= WHAT YOU SHOULD DO =
From the listing, collect all lines containing the word "Price".

= DATA SECTION =
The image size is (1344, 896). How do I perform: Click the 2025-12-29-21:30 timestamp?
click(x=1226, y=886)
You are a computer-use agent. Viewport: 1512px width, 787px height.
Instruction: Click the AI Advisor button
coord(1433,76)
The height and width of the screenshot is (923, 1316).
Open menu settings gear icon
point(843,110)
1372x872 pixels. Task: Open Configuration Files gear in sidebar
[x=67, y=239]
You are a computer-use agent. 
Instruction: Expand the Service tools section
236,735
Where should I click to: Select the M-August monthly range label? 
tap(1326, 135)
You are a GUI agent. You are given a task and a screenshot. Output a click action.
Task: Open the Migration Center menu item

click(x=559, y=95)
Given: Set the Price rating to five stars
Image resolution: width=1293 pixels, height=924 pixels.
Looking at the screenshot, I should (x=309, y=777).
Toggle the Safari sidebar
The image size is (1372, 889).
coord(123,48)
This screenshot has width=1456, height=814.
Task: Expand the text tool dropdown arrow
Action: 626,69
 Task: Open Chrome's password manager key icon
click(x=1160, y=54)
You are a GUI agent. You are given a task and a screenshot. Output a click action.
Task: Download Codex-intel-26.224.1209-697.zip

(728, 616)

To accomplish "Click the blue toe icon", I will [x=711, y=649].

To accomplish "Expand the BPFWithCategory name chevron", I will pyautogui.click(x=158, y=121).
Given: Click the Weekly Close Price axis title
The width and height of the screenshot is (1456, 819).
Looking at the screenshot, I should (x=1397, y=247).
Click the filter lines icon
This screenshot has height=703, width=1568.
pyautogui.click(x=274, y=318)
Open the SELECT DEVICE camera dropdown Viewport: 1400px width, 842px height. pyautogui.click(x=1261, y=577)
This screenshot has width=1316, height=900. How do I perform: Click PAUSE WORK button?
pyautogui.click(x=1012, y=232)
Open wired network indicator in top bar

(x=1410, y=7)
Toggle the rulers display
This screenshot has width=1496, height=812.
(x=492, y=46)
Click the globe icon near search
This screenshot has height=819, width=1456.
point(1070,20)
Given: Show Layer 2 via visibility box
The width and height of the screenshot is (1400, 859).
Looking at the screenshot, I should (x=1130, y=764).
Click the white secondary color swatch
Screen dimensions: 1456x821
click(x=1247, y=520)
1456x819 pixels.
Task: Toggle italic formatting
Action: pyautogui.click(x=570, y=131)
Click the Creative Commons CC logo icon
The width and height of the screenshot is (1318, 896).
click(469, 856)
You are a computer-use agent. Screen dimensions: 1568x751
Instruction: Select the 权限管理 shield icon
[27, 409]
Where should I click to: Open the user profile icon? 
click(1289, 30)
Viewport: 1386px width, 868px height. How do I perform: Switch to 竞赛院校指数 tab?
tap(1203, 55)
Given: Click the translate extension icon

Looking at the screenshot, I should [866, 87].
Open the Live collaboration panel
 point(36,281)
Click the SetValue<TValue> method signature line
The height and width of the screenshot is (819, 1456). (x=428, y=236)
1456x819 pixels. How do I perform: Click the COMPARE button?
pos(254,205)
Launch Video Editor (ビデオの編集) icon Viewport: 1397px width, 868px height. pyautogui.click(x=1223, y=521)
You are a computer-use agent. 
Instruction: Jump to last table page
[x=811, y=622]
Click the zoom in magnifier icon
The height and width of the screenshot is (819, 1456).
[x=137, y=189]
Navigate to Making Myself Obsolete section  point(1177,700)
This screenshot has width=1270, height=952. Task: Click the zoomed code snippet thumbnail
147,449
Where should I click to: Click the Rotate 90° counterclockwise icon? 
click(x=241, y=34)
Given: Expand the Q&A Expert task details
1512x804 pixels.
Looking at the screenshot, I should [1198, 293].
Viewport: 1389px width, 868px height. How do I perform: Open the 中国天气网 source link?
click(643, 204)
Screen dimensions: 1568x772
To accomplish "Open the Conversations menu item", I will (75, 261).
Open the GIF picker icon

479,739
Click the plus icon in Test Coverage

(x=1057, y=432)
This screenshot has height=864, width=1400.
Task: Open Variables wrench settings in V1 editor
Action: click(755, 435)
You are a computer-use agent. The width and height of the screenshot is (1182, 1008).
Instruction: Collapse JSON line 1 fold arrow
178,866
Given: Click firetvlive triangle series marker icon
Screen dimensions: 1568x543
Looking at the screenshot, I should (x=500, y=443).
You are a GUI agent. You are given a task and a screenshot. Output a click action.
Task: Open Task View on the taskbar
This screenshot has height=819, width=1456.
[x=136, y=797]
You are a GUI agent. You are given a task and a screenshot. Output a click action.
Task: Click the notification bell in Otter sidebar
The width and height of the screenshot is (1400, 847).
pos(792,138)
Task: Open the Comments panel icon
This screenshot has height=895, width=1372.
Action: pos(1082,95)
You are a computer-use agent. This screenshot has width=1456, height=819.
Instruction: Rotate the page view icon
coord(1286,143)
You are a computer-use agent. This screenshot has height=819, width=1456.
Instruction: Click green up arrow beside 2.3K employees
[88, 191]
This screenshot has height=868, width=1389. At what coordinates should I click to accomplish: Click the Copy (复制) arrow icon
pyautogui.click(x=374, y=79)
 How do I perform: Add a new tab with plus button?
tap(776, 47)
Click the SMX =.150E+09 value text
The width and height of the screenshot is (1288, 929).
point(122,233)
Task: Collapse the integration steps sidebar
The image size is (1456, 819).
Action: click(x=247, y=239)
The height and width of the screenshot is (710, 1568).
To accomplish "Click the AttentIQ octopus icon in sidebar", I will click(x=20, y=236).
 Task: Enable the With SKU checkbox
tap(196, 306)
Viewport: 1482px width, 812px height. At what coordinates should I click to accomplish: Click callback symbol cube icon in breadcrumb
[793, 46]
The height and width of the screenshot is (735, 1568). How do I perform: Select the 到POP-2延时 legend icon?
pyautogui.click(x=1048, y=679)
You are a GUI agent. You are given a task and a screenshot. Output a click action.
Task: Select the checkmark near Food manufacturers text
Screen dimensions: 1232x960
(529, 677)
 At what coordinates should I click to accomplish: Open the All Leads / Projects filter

= WRITTEN SOLUTION =
Given: Set the Price rating to five stars
Given: Click the Weekly Close Price axis title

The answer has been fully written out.